= Exercise objective =
Your job is to retype all of the data word for word, leaving every image out.

= Supplied entries =
↓↓↓

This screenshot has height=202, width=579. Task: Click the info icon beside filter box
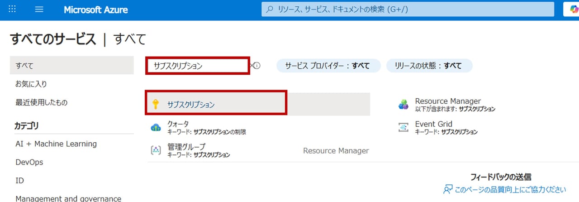(x=257, y=66)
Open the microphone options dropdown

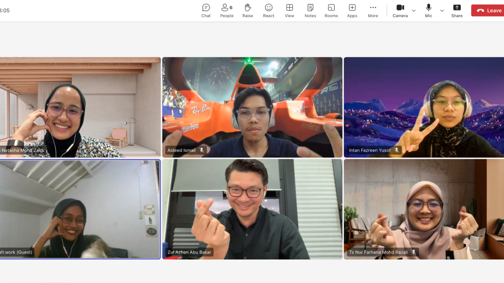coord(442,10)
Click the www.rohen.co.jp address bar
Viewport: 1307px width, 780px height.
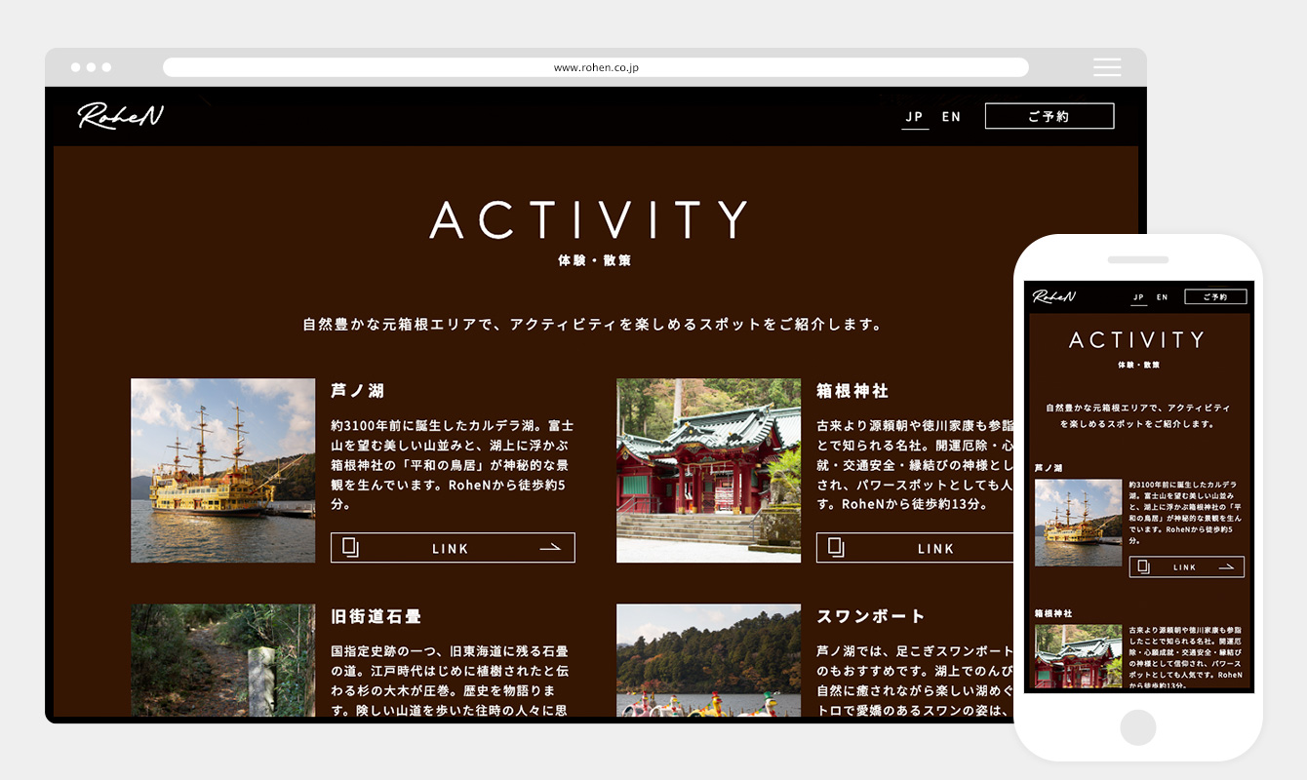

↑↑↑

= Result below =
This screenshot has height=202, width=579. Task: Click the info icon beside filter box
(x=257, y=66)
Open the microphone options dropdown

coord(442,10)
Click the www.rohen.co.jp address bar
Viewport: 1307px width, 780px height.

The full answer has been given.